(Collected data)
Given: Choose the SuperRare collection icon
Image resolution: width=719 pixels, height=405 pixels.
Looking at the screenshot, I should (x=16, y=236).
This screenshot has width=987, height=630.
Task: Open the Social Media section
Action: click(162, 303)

What needs to be done
Reproduce the lines from the one with "Image resolution: width=719" to the end of the data exactly, leaving out every earlier line.

Expected answer
Image resolution: width=719 pixels, height=405 pixels.
Looking at the screenshot, I should (x=16, y=236).
This screenshot has width=987, height=630.
Task: Open the Social Media section
Action: click(162, 303)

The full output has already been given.